◆ **SUPPLIED TEXT**:
--*--
Continuous drainage as well as repeated instilling of sclerosants could be done if needed, by placing a percutaneous drain. However, the main problem encountered during repeated installation of sclerosants is the risk of introducing infection. Furthermore, several case reports have reported direct graft injury and graft loss as a result of sclerosant installation [25]. Hence, with the cost of repetition, it is worthwhile emphasizing that external drainage or sclerosing therapy are not correct options.
Post-transplant lymphoceles have also been treated with a combination of percutaneous aspiration and sclerotherapy. Although this reduced the recurrence rate, recurrences were still reported in 20% of cases [22].
-Surgery: Byron et al. [29] first described open surgical internal drainage in 1966, and these techniques have successfully been used in many patients; however, they still reflect an invasive procedure. The operative strategy is to perform a peritoneal fenestration through a laparotomy, minilaparotomy, or via a laparoscopic approach. Some authors suggest the use of an omentum flap to decrease the risk of lymphocele relapse, but others do not [30].
Open surgical drainage of lymphocele is required in the presence of infection (external drainage) or where laparoscopic fenestration is not possible (internal drainage to the peritoneum).
The open procedure is safe and 100% effective because the lymphocele can be localized accurately. However, the recurrence rate is still 15%. This may be attributed to the high rate of lymph vessel injuries incurred during the open method.
The recurrence rate of the laparoscopic method is lower (0%– 10%) because the rate of lymph vessel injuries is lower. Also, the hospitalization period is shorter in this method [31].
--*--
◆ **RECORDS**:
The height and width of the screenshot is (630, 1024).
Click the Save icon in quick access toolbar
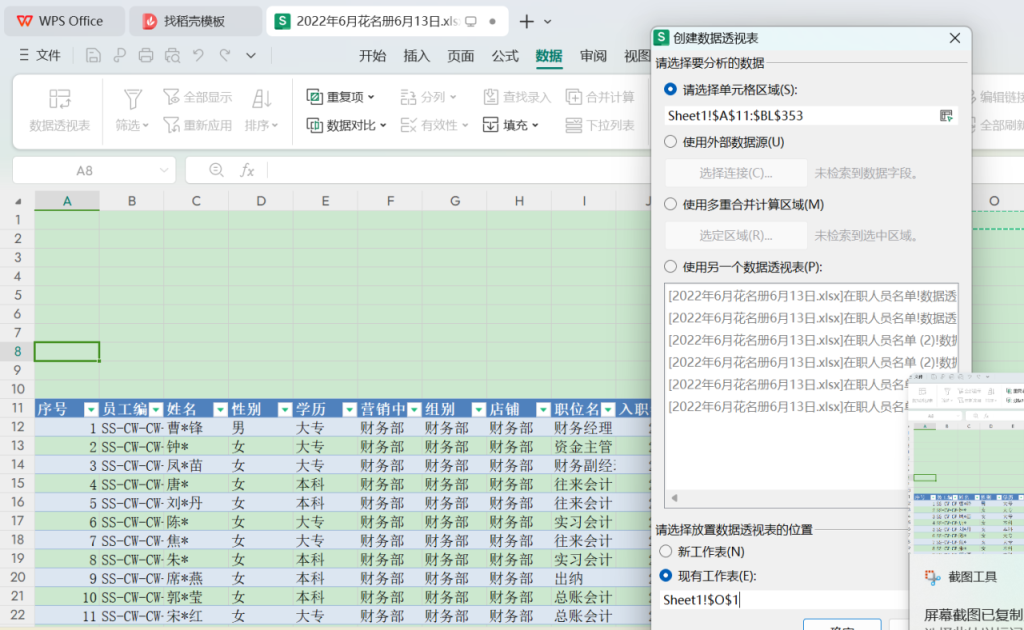point(93,56)
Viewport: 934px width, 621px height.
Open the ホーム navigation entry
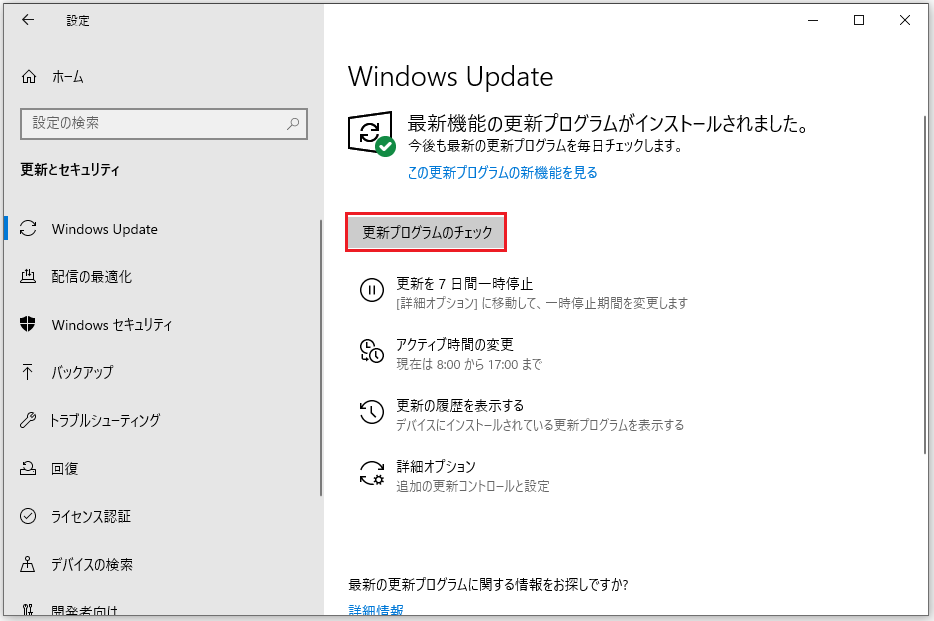60,76
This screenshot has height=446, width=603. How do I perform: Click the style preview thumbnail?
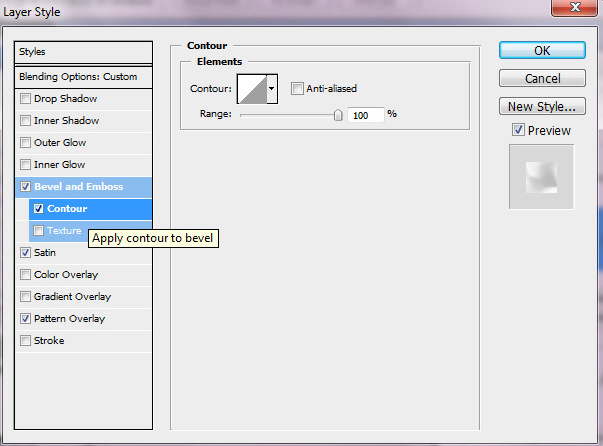point(541,177)
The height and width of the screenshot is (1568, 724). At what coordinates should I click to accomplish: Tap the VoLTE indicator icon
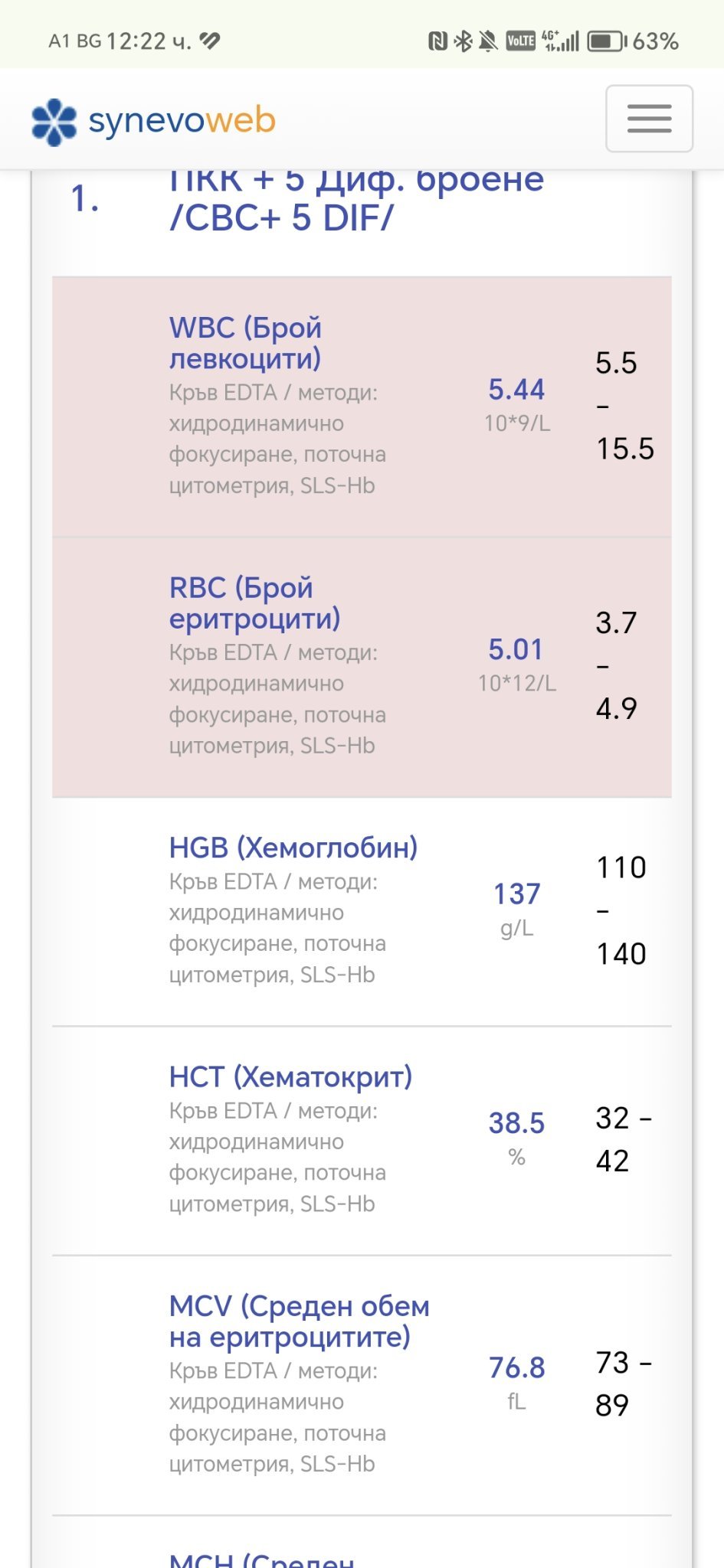coord(521,41)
--*--
◆ **PROBLEM**: Rewrite the lymphocele treatment passage from "The open procedure" to "this method [31].", substituting "lymphatic injuries" for "lymph vessel injuries".

◆ **EXPECTED ANSWER**:
The open procedure is safe and 100% effective because the lymphocele can be localized accurately. However, the recurrence rate is still 15%. This may be attributed to the high rate of lymphatic injuries incurred during the open method.
The recurrence rate of the laparoscopic method is lower (0%– 10%) because the rate of lymphatic injuries is lower. Also, the hospitalization period is shorter in this method [31].